Back on the west side, our exploration of Little Falls continued with a visit to Pine Grove Zoo. If you want to see what the Little Falls area looked like before the lumber companies came, the stately, old growth white pines at adjacent Pine Grove Park will give you an idea. It was established in 1907 to preserve the grove and a random collection of animals on display attracted so many tourists, a more formal zoo took its place in the decades after. Today, the zoo is managed by The Friends of Pine Grove Zoo, who started modernizing and updating the facilities in 1999.
We strolled the grounds and spent quite some time watching the otters twirl and chase each other around in their glass-sided enclosure. Of course, I had to crawl into the underwater viewing tunnel to see them swim over the top of me.
We ended the day with a pint at Starry Eyed Brewing. When we visited there last February, we were desperate for sunshine and toughed it out for about a half hour at a picnic table on the patio before going in. This time, there was no toughness involved. It was nice and sunny and the big garage door was open. Our dinner came from Charlie’s Pizza, a long-time local pie joint. Capping of a day of riding with a cold pint and a hot pizza was all we needed.
We pulled up to Shirley Mae’s Outfitters on Sunday morning to explore the other, very obvious trail that runs through Little Falls, the Mississippi River. Owner John Carpenter drove us and two rental kayaks upriver where we put in at Belle Prairie County Park. It was another gorgeous morning with no threat of bad weather and we were looking forward to a relaxed float of about two hours on this scenic stretch. We really took our time and used our paddles only to steer. Right after the park, we went around a cluster of islands and hugged the western shore. It was peaceful paddling at its best with calm waters and no signs of development along the shore. After we rounded Island Fifty we got out at Little Elk Heritage Preserve. Archeological digs have found evidence of human activity dating back thousands of years near this confluence of the Little Elk and Mississippi Rivers. Though not connected, it is managed by Charles A. Lindbergh State Park.
Our human activity revolved around making coffee and having lunch. While I fiddled with my homemade ultralight beer can stove to boil water, Jen prepared one of the finest charcuterie boards on the river that day, with locally sourced ingredients from the farmers market and Thielen Meats. On the shaded picnic table at the river’s edge, we ate like kings and savored better pour over coffee than any big city barista can make. After that meal, we paddled up the Little Elk River for a bit until it became too shallow and rocky. We were in no hurry, but we eventually floated back to Shirley Mae’s and got out.

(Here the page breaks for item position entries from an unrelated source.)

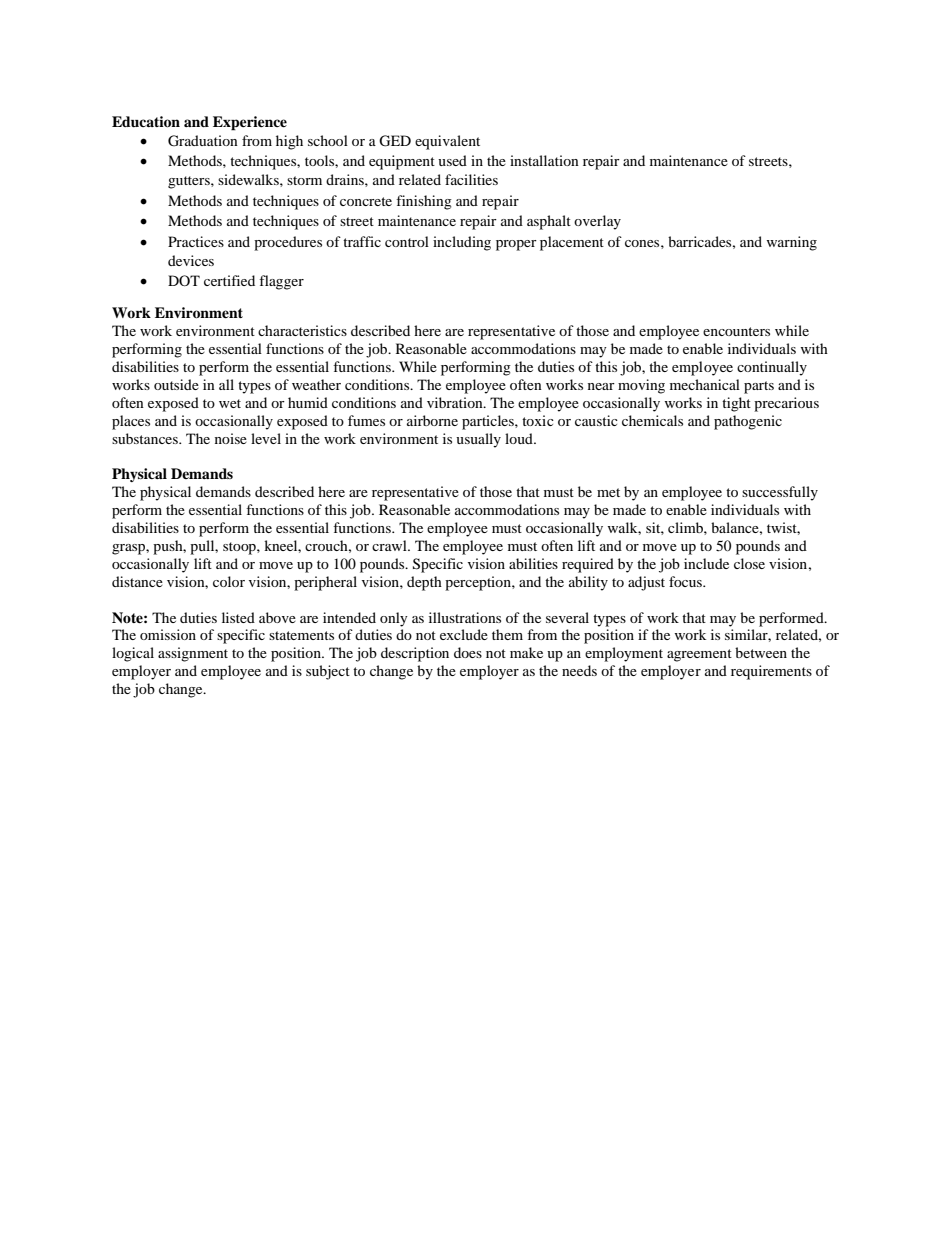 Image resolution: width=952 pixels, height=1233 pixels. I want to click on wet, so click(230, 403).
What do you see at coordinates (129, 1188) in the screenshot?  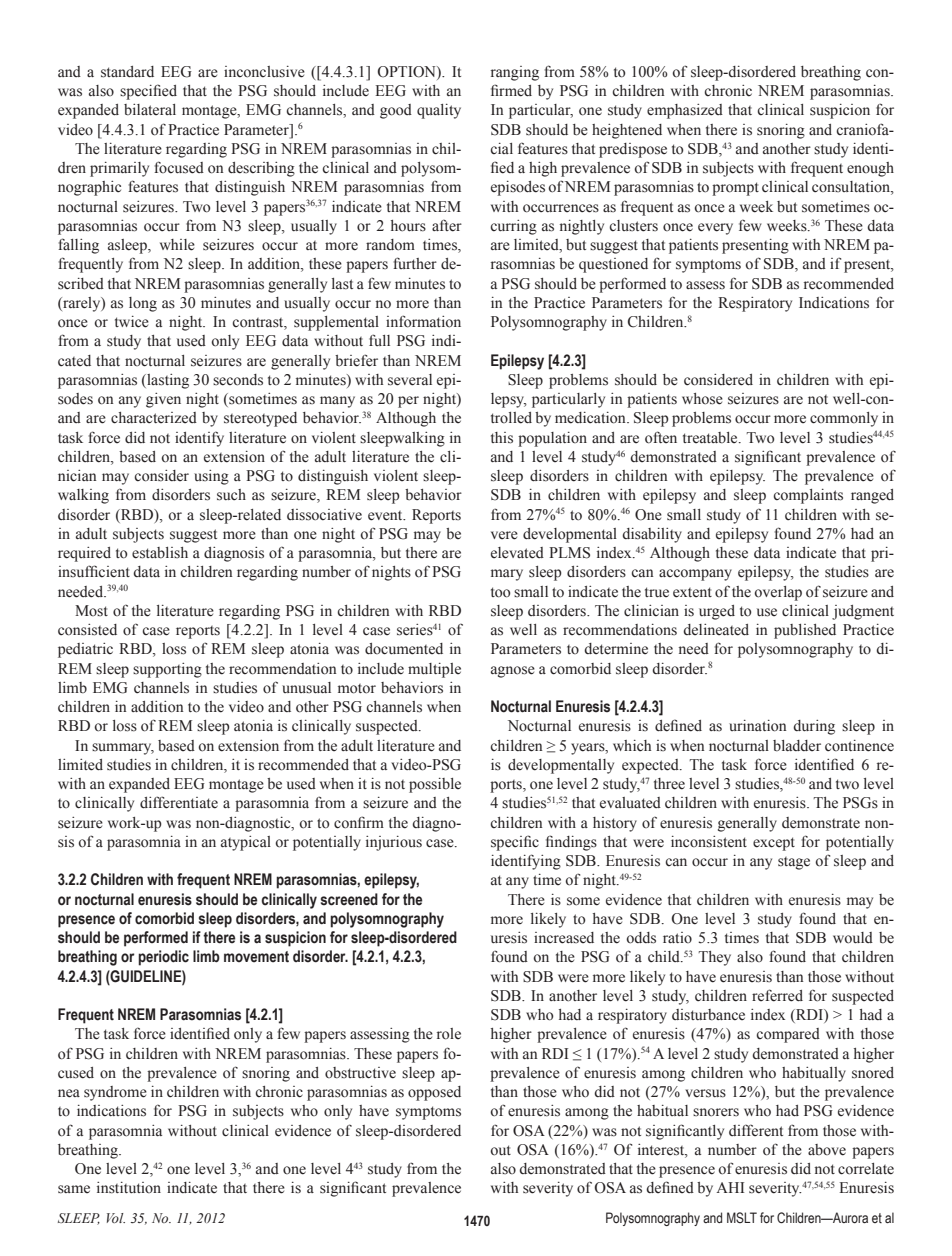 I see `institution` at bounding box center [129, 1188].
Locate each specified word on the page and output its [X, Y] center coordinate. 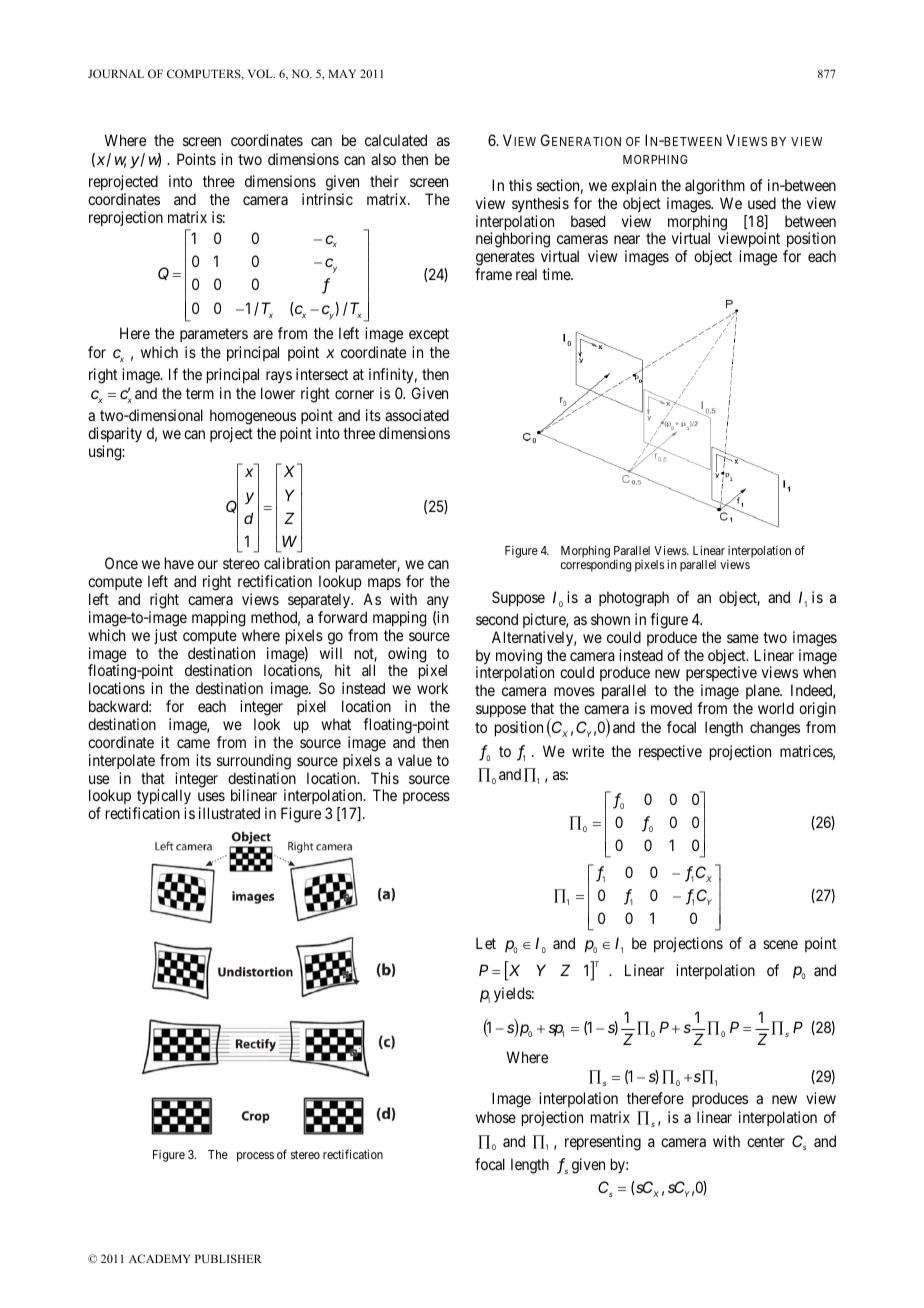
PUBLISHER [228, 1258]
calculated [396, 140]
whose [496, 1117]
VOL [261, 73]
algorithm [715, 187]
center [766, 1141]
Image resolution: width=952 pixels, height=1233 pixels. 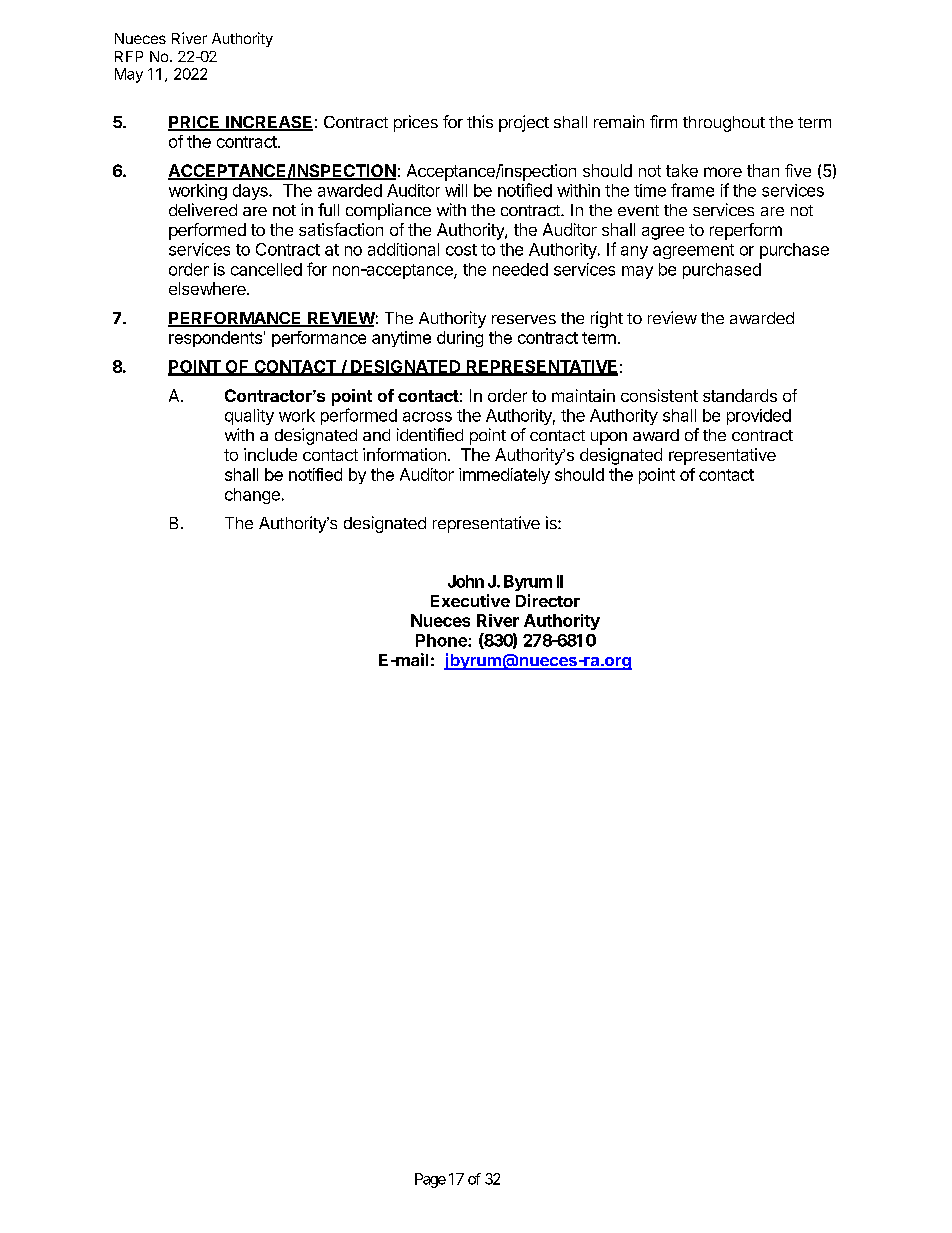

Before we went back home, we stopped at Lindy Scoop ice cream shop for one of their homemade waffle cones. In keeping with the river theme, Jen had the Mississippi Mud, aka mocha flavored ice cream with chocolate cookie chunks and fudge. Enticed by the sea salt caramel ribbon, I chose the Shipwrecked flavor. Our great summer weekend officially came to an end when we reached the marshmallow at the bottom of the cone and we hit the road. We’ll be back.